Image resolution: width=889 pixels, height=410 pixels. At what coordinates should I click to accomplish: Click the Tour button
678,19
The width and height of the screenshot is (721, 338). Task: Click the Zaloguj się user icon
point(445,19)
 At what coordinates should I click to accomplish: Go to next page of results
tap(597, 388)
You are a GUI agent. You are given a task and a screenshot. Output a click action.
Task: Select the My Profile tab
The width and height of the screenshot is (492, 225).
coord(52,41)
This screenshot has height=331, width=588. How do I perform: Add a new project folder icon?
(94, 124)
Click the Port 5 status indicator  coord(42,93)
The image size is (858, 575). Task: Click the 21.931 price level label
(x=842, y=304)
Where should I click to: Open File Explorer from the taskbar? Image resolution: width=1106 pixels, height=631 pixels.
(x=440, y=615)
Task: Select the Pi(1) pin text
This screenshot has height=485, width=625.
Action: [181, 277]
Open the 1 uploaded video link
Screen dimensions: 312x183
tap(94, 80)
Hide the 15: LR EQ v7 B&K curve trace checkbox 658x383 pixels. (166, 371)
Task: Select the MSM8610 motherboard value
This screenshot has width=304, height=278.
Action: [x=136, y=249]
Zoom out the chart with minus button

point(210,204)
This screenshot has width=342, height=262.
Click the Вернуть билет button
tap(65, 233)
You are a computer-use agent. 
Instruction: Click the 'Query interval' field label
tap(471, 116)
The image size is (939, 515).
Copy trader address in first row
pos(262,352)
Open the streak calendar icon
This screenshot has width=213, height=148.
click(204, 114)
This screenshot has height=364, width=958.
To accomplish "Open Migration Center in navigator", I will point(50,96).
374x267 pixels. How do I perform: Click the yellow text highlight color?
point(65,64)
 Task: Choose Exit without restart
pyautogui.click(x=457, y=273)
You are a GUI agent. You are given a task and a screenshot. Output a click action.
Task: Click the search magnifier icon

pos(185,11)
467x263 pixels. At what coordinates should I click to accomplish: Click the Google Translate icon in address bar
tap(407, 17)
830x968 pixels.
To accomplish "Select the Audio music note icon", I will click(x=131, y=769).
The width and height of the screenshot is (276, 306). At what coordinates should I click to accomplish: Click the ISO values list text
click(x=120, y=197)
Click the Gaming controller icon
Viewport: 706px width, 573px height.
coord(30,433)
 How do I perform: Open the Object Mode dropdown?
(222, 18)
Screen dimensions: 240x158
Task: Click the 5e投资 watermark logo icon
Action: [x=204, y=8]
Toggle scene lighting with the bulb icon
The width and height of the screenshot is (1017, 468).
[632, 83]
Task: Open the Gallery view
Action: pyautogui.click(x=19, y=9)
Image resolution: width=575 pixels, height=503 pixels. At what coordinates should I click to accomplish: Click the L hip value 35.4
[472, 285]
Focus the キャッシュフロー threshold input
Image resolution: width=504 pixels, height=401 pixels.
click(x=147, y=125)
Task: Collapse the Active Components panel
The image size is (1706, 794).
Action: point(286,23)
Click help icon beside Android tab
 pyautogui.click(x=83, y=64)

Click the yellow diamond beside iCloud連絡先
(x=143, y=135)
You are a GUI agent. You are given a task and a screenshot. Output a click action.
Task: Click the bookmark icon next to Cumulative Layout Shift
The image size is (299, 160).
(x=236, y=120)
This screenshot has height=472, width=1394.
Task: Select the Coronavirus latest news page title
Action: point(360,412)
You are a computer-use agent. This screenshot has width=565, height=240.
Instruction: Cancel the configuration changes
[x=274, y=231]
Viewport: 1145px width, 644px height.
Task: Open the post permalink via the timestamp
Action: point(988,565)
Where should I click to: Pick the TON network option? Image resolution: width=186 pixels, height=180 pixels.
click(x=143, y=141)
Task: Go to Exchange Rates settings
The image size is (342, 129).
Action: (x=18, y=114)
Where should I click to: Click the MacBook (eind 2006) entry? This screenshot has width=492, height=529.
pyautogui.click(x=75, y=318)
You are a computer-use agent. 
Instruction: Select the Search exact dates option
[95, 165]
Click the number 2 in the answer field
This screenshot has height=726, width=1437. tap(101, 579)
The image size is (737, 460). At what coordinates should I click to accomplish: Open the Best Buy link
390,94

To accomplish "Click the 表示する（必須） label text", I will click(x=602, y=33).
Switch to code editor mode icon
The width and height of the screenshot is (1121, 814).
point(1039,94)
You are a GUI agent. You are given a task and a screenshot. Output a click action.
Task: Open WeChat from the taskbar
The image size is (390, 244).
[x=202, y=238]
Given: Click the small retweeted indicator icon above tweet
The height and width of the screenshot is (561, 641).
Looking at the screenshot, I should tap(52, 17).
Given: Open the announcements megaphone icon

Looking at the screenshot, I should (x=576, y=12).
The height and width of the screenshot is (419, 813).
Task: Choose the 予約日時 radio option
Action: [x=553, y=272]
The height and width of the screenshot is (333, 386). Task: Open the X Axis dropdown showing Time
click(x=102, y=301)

######

→ **WORK INSTRUCTION**
Word for word, write out the entire listing once more.

→ **ANSWER TO THE EXERCISE**
Image resolution: width=889 pixels, height=410 pixels. At what coordinates should I click to accomplish: Click the Tour button
678,19
The width and height of the screenshot is (721, 338). Task: Click the Zaloguj się user icon
point(445,19)
 At what coordinates should I click to accomplish: Go to next page of results
tap(597, 388)
You are a GUI agent. You are given a task and a screenshot. Output a click action.
Task: Select the My Profile tab
The width and height of the screenshot is (492, 225).
coord(52,41)
This screenshot has height=331, width=588. How do I perform: Add a new project folder icon?
(94, 124)
Click the Port 5 status indicator  coord(42,93)
The image size is (858, 575). Task: Click the 21.931 price level label
(x=842, y=304)
Where should I click to: Open File Explorer from the taskbar? Image resolution: width=1106 pixels, height=631 pixels.
(x=440, y=615)
Task: Select the Pi(1) pin text
This screenshot has height=485, width=625.
Action: [181, 277]
Open the 1 uploaded video link
Screen dimensions: 312x183
tap(94, 80)
Hide the 15: LR EQ v7 B&K curve trace checkbox 658x383 pixels. (166, 371)
Task: Select the MSM8610 motherboard value
This screenshot has width=304, height=278.
Action: [x=136, y=249]
Zoom out the chart with minus button

point(210,204)
This screenshot has width=342, height=262.
Click the Вернуть билет button
tap(65, 233)
You are a computer-use agent. 
Instruction: Click the 'Query interval' field label
tap(471, 116)
The image size is (939, 515).
Copy trader address in first row
pos(262,352)
Open the streak calendar icon
This screenshot has width=213, height=148.
click(204, 114)
This screenshot has height=364, width=958.
To accomplish "Open Migration Center in navigator", I will point(50,96).
374x267 pixels. How do I perform: Click the yellow text highlight color?
point(65,64)
 Task: Choose Exit without restart
pyautogui.click(x=457, y=273)
You are a GUI agent. You are given a task and a screenshot. Output a click action.
Task: Click the search magnifier icon

pos(185,11)
467x263 pixels. At what coordinates should I click to accomplish: Click the Google Translate icon in address bar
tap(407, 17)
830x968 pixels.
To accomplish "Select the Audio music note icon", I will click(x=131, y=769).
The width and height of the screenshot is (276, 306). At what coordinates should I click to accomplish: Click the ISO values list text
click(x=120, y=197)
Click the Gaming controller icon
Viewport: 706px width, 573px height.
coord(30,433)
 How do I perform: Open the Object Mode dropdown?
(222, 18)
Screen dimensions: 240x158
Task: Click the 5e投资 watermark logo icon
Action: [x=204, y=8]
Toggle scene lighting with the bulb icon
The width and height of the screenshot is (1017, 468).
[632, 83]
Task: Open the Gallery view
Action: pyautogui.click(x=19, y=9)
Image resolution: width=575 pixels, height=503 pixels. At what coordinates should I click to accomplish: Click the L hip value 35.4
[472, 285]
Focus the キャッシュフロー threshold input
Image resolution: width=504 pixels, height=401 pixels.
click(x=147, y=125)
Task: Collapse the Active Components panel
The image size is (1706, 794).
Action: point(286,23)
Click help icon beside Android tab
 pyautogui.click(x=83, y=64)

Click the yellow diamond beside iCloud連絡先
(x=143, y=135)
You are a GUI agent. You are given a task and a screenshot. Output a click action.
Task: Click the bookmark icon next to Cumulative Layout Shift
The image size is (299, 160).
(x=236, y=120)
This screenshot has height=472, width=1394.
Task: Select the Coronavirus latest news page title
Action: point(360,412)
You are a computer-use agent. This screenshot has width=565, height=240.
Instruction: Cancel the configuration changes
[x=274, y=231]
Viewport: 1145px width, 644px height.
Task: Open the post permalink via the timestamp
Action: point(988,565)
Where should I click to: Pick the TON network option? Image resolution: width=186 pixels, height=180 pixels.
click(x=143, y=141)
Task: Go to Exchange Rates settings
The image size is (342, 129).
Action: (x=18, y=114)
Where should I click to: Click the MacBook (eind 2006) entry? This screenshot has width=492, height=529.
pyautogui.click(x=75, y=318)
You are a computer-use agent. 
Instruction: Select the Search exact dates option
[95, 165]
Click the number 2 in the answer field
This screenshot has height=726, width=1437. tap(101, 579)
The image size is (737, 460). At what coordinates should I click to accomplish: Open the Best Buy link
390,94

To accomplish "Click the 表示する（必須） label text", I will click(x=602, y=33).
Switch to code editor mode icon
The width and height of the screenshot is (1121, 814).
point(1039,94)
You are a GUI agent. You are given a task and a screenshot. Output a click action.
Task: Open WeChat from the taskbar
The image size is (390, 244).
[x=202, y=238]
Given: Click the small retweeted indicator icon above tweet
The height and width of the screenshot is (561, 641).
Looking at the screenshot, I should tap(52, 17).
Given: Open the announcements megaphone icon

Looking at the screenshot, I should (x=576, y=12).
The height and width of the screenshot is (419, 813).
Task: Choose the 予約日時 radio option
Action: [x=553, y=272]
The height and width of the screenshot is (333, 386). Task: Open the X Axis dropdown showing Time
click(x=102, y=301)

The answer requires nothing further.